**WHAT TO PRODUCE**
Where the line containing "Le catalogue (73, 2179)" appears in the records below, begin there and write out each line exactly until the last one, and nothing more.

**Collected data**
- - - - -

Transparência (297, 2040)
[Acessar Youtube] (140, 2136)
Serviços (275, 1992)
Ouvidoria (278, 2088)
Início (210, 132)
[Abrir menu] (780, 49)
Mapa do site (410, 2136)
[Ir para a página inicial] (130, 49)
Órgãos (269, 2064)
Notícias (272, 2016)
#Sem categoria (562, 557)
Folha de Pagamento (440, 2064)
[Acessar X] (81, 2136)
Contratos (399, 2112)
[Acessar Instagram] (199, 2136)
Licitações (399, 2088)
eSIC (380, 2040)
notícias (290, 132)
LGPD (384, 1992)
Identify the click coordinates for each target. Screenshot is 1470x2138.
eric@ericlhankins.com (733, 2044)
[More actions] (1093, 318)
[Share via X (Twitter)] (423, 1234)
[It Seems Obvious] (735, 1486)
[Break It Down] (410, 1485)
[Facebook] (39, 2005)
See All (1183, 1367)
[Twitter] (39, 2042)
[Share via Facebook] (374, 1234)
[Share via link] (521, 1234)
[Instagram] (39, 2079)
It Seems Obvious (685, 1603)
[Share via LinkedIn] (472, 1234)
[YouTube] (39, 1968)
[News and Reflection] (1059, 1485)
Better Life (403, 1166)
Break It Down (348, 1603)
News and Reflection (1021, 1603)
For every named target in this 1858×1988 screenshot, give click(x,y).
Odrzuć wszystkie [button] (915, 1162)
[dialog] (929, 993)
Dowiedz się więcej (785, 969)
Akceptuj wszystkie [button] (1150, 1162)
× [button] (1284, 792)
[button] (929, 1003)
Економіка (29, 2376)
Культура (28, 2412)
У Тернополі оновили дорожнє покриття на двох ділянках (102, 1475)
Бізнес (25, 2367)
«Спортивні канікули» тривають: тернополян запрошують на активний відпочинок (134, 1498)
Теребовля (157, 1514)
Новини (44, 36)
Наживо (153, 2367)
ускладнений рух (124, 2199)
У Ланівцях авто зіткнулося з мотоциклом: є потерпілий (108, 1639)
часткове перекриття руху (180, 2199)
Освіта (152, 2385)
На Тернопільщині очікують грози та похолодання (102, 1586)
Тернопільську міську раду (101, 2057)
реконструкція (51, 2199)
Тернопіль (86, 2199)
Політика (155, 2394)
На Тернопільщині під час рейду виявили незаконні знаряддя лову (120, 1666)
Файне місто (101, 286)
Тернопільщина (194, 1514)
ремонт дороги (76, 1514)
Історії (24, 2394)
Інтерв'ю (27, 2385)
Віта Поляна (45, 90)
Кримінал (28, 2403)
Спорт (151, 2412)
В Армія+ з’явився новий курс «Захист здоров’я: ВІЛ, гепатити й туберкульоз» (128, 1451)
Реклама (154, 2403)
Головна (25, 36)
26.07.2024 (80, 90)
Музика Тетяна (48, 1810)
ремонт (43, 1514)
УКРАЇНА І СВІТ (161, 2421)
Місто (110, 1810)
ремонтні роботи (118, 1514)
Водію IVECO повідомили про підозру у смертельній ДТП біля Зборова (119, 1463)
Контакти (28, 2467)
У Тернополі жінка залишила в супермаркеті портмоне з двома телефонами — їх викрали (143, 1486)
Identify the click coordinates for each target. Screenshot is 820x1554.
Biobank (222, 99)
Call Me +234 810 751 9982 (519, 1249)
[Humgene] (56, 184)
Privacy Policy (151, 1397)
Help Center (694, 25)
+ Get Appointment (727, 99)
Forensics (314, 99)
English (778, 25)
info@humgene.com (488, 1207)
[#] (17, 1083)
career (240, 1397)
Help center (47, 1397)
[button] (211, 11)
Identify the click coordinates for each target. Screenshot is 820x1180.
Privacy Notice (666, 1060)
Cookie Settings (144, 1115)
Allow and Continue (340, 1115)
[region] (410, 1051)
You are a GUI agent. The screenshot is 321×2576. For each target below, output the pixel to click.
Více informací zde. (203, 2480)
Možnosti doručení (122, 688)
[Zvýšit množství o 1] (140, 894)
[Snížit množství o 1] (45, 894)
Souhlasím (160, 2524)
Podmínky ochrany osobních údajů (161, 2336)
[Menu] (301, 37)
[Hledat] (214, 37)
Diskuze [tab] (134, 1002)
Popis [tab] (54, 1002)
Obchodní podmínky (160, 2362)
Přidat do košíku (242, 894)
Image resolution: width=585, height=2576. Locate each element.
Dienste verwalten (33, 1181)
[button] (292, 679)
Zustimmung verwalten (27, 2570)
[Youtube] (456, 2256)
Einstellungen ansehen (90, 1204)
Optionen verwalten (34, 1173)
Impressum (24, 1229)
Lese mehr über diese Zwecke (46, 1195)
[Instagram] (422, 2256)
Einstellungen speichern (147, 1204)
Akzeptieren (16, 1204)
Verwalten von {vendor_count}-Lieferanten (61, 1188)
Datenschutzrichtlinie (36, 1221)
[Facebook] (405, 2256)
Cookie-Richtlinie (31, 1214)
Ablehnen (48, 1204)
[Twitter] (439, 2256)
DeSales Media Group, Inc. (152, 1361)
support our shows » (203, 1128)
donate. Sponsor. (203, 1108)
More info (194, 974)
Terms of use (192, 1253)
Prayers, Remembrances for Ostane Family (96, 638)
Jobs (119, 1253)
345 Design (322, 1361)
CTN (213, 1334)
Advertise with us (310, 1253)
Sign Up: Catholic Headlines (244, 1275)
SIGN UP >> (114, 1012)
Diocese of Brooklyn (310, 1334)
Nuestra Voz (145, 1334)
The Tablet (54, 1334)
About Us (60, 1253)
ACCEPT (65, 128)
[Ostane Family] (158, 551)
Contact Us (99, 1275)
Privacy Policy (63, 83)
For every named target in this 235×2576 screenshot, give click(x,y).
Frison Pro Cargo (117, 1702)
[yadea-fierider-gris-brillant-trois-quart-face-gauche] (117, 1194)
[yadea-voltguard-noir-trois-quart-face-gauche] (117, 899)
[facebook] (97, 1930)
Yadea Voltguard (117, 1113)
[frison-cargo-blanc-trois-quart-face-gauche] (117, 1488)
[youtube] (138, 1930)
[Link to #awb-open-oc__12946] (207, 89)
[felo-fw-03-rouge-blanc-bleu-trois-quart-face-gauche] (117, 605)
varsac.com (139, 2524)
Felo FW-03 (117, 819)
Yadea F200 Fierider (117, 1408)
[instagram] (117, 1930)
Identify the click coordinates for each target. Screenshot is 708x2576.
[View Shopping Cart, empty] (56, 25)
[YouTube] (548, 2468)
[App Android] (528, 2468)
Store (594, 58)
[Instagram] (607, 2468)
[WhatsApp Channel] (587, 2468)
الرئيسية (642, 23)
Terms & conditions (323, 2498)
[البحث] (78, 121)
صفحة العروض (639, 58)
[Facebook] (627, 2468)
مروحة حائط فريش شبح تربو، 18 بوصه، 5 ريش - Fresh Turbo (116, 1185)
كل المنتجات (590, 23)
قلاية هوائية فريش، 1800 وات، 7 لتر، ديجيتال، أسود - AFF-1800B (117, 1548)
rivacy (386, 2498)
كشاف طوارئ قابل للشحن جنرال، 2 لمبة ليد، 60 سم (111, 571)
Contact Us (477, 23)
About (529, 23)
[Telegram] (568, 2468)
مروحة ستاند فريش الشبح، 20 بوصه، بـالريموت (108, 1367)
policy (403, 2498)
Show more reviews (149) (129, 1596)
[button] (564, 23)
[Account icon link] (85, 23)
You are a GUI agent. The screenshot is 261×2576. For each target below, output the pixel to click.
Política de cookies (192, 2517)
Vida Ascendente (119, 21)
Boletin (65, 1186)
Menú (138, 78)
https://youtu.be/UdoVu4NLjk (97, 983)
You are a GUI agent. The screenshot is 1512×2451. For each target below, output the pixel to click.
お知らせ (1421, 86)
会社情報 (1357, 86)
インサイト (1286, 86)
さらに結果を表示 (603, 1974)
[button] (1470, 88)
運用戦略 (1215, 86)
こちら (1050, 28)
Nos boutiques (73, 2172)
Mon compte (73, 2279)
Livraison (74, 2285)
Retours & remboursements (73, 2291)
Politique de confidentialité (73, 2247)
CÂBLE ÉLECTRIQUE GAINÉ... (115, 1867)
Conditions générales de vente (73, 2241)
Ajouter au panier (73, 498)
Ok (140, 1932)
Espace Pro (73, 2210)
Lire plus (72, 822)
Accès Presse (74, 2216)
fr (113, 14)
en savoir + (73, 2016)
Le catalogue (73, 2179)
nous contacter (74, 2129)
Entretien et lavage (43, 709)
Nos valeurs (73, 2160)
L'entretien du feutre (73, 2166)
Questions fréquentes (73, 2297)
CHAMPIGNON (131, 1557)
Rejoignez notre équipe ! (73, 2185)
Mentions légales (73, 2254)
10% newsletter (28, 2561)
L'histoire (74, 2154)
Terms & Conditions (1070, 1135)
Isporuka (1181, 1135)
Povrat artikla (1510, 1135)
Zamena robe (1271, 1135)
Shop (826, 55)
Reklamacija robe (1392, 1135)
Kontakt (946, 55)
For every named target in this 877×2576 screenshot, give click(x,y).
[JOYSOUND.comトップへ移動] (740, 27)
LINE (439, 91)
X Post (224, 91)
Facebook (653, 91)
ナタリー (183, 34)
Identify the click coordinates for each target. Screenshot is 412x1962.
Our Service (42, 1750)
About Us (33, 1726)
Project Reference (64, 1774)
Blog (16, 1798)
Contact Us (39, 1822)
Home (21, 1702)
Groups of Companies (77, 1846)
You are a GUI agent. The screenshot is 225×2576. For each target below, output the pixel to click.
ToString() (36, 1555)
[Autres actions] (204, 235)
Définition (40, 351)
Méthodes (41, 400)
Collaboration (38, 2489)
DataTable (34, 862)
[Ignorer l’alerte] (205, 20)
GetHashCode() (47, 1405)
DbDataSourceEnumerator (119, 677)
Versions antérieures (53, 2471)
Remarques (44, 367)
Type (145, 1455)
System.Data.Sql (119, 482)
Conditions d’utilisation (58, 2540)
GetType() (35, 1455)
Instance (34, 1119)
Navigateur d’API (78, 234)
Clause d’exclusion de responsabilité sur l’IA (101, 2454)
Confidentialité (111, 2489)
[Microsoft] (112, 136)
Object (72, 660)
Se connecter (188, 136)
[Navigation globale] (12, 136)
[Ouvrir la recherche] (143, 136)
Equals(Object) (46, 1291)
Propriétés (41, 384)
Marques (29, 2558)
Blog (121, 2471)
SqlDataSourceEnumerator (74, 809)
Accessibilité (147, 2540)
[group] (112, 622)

- - - - -

**RESPONSE TO THE TASK**
Le catalogue (73, 2179)
nous contacter (74, 2129)
Entretien et lavage (43, 709)
Nos valeurs (73, 2160)
L'entretien du feutre (73, 2166)
Questions fréquentes (73, 2297)
CHAMPIGNON (131, 1557)
Rejoignez notre équipe ! (73, 2185)
Mentions légales (73, 2254)
10% newsletter (28, 2561)
L'histoire (74, 2154)
Terms & Conditions (1070, 1135)
Isporuka (1181, 1135)
Povrat artikla (1510, 1135)
Zamena robe (1271, 1135)
Shop (826, 55)
Reklamacija robe (1392, 1135)
Kontakt (946, 55)
For every named target in this 877×2576 screenshot, give click(x,y).
[JOYSOUND.comトップへ移動] (740, 27)
LINE (439, 91)
X Post (224, 91)
Facebook (653, 91)
ナタリー (183, 34)
Identify the click coordinates for each target. Screenshot is 412x1962.
Our Service (42, 1750)
About Us (33, 1726)
Project Reference (64, 1774)
Blog (16, 1798)
Contact Us (39, 1822)
Home (21, 1702)
Groups of Companies (77, 1846)
You are a GUI agent. The screenshot is 225×2576. For each target below, output the pixel to click.
ToString() (36, 1555)
[Autres actions] (204, 235)
Définition (40, 351)
Méthodes (41, 400)
Collaboration (38, 2489)
DataTable (34, 862)
[Ignorer l’alerte] (205, 20)
GetHashCode() (47, 1405)
DbDataSourceEnumerator (119, 677)
Versions antérieures (53, 2471)
Remarques (44, 367)
Type (145, 1455)
System.Data.Sql (119, 482)
Conditions d’utilisation (58, 2540)
GetType() (35, 1455)
Instance (34, 1119)
Navigateur d’API (78, 234)
Clause d’exclusion de responsabilité sur l’IA (101, 2454)
Confidentialité (111, 2489)
[Microsoft] (112, 136)
Object (72, 660)
Se connecter (188, 136)
[Navigation globale] (12, 136)
[Ouvrir la recherche] (143, 136)
Equals(Object) (46, 1291)
Propriétés (41, 384)
Marques (29, 2558)
Blog (121, 2471)
SqlDataSourceEnumerator (74, 809)
Accessibilité (147, 2540)
[group] (112, 622)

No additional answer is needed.